C'est l'armée qui a finalement tranché. Pendant des semaines, elle a hésité soit parce qu'elle était elle-même divisée entre les différents clans qui se déchiraient, soit parce qu'elle n'était pas encore convaincue des risques que faisait courir le mouvement au régime et au gouvernement. Sans doute l'état-major attendait de voir si Zhao était ou non capable de se sortir à son avantage et à celui du régime tout entier des manoeuvres qu'il avait entamées en lançant les étudiants dans la rue. En tout cas, l'armée a joué une nouvelle fois en Chine le rôle qui est celui du sabre dans tous les États bourgeois du monde : le recours dernier et définitif lorsque le pouvoir civil s'est mis dans une situation ou périlleuse ou inextricable.
Depuis la répression brutale qui a mis fin au « Printemps de Pékin », le pouvoir a entamé une reprise en main idéologique du pays. Alors que depuis dix ans ou plus l'accent était mis sur les réformes, l'efficacité économique et même l'ouverture vers l'Occident, c'est la défense du socialisme, de ses idéaux et de ses valeurs (tels que les voient les maoistes bien sûr) qui est mise en avant. Comme au beau temps de la Révolution Culturelle, par exemple, le régime se souvient qu'il se prétend fondé sur le communisme et le marxisme-léninisme.
Comme toujours en pareil cas, cette offensive idéologique couvre d'abord une offensive policière. Les condamnations et les exécutions d'étudiants et surtout d'ouvriers - on a commencé par eux - qui auraient participé aux manifestations de ce printemps, continuent toujours. La presse, un très court instant un peu plus libre, est de nouveau complètement soumise au régime. La voix des dissidents, ou simplement les voix qui expriment un point de vue différent, se sont tues.
Mais la prétendue défense intransigeante du socialisme n'est à l'ordre du jour que pour justifier la terreur policière contre tous les opposants politiques. En revanche, il ne semble pas qu'il y ait de changement dans les orientations sociales ou économiques. Le cours des réformes, impulsé par Deng Xiaoping depuis qu'il est arrivé au pouvoir, semble se poursuivre tout tranquillement, simplement un peu obscurci par les éditoriaux du Quotidien du Peuple ou les déclarations officielles. Dans les campagnes, les exploitations individuelles ou familiales qui sont réapparues après le démantèlement des communes et des grandes fermes collectives, continuent. Les petites entreprises commerciales ou industrielles dans les villes aussi. Les investissements capitalistes étrangers se maintiennent dans les zones franches qui n'ont été ni supprimées, ni diminuées. Et les autorités chinoises cherchent toujours à séduire des grandes entreprises américaines, européennes ou japonaises qui seraient prêtes à se lancer dans l'aventure de mettre sur pied, en collaboration avec l'État chinois, des entreprises industrielles ou commerciales dans le pays.

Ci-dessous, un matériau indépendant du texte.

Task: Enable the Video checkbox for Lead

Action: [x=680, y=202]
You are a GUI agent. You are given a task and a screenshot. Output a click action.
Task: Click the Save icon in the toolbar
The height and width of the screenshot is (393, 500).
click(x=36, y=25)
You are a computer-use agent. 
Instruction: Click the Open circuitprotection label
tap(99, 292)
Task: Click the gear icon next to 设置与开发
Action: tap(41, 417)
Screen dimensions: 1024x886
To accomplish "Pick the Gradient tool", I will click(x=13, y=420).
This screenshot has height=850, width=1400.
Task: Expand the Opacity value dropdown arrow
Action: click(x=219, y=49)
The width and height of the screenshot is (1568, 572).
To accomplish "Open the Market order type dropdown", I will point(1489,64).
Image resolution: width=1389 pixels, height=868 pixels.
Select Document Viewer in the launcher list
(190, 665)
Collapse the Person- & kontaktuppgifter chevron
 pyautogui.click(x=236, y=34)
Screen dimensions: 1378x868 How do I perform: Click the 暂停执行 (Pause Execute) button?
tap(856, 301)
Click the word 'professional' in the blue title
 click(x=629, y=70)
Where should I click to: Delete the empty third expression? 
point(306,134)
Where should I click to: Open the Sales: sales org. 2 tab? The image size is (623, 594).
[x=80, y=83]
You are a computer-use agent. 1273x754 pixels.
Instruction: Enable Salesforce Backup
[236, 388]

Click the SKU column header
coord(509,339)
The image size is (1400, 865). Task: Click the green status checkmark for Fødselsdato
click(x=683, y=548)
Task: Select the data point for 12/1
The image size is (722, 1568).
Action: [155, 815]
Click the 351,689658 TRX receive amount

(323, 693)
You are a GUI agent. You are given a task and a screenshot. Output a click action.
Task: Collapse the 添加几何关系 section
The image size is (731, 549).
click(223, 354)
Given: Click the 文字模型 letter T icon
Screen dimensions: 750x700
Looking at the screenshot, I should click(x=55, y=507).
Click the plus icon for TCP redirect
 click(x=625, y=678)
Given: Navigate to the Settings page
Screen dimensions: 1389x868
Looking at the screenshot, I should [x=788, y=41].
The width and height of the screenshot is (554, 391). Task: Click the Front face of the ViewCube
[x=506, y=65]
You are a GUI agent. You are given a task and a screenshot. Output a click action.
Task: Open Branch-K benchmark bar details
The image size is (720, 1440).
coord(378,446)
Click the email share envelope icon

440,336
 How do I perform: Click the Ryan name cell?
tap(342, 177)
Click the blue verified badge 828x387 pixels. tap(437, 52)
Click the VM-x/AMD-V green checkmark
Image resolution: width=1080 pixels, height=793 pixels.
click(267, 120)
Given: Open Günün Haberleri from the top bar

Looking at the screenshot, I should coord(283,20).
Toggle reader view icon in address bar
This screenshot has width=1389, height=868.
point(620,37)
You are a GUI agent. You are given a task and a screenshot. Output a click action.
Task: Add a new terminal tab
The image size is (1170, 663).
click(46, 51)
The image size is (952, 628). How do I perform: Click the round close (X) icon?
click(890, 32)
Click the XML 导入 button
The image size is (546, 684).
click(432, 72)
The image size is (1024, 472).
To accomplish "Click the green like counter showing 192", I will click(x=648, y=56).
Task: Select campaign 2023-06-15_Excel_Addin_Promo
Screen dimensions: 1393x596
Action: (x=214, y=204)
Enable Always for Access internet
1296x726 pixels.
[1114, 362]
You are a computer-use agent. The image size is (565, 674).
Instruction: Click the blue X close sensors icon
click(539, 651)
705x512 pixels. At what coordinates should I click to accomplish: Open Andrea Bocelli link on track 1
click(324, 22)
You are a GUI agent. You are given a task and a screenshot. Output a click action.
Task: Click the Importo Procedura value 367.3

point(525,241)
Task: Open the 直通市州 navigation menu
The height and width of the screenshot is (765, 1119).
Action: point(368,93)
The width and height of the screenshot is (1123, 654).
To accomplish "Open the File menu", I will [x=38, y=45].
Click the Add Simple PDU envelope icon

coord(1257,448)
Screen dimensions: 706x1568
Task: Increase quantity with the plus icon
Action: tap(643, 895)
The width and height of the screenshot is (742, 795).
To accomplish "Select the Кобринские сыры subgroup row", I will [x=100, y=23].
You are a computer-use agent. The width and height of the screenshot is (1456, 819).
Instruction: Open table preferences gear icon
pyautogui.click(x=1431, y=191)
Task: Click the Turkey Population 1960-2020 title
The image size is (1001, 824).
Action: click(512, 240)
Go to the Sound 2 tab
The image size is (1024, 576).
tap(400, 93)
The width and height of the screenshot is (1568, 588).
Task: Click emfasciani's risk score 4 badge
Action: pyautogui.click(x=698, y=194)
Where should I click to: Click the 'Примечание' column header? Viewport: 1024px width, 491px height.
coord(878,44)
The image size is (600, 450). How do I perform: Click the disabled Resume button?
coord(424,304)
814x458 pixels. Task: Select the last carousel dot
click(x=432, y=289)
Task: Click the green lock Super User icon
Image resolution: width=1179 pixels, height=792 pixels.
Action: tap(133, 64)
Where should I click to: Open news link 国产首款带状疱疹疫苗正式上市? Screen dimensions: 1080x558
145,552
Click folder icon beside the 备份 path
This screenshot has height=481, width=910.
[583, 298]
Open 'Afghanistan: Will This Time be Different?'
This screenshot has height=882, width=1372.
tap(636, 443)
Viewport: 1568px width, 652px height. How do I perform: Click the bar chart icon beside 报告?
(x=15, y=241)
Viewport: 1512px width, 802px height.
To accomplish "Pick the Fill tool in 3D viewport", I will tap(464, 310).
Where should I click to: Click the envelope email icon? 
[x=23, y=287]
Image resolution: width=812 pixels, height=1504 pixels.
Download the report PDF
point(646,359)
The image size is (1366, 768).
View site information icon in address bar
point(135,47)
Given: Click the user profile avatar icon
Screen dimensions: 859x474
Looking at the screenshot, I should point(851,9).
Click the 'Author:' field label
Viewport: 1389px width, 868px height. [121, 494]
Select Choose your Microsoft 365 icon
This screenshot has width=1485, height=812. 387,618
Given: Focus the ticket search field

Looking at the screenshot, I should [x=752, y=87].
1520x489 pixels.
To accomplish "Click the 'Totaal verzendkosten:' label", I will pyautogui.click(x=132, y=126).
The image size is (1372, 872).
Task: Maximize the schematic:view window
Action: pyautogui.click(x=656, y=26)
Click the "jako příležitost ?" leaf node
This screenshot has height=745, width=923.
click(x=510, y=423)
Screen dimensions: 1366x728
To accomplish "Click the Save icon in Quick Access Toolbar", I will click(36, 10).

Après l'intervention de l'armée contre les étudiants, le gouvernement chinois a été condamné par l'ensemble des gouvernement occidentaux, qui jugèrent publiquement que la Chine populaire s'était mise au ban des nations. Mais il ne s'en est suivi aucune sanction ni rupture économique. Quelques projets ont été momentanément gelés, et encore pas tous. Mais les investisseurs éventuels européens, américains, ou surtout japonais, continuent aujourd'hui comme par le passé à prospecter le marché chinois. Et s'ils montrent beaucoup de prudence et de circonspection, c'est exactement comme dans le passé, parce que les perspectives, non seulement politiques, mais surtout économiques de ce marché, d'un grand pays mais très arriéré, ne sont guère tentantes. D'ailleurs, la condamnation de la Chine par les gouvernements occidentaux a été d'autant plus forte que les intérêts de leur impérialisme étaient moins engagés en Chine. Ce n'est certes pas un hasard si c'est le Japon qui a montré le plus de réticence à prononcer cette condamnation, et si c'est lui qui aujourd'hui est en pointe pour rétablir au plus vite tous les liens avec Pékin.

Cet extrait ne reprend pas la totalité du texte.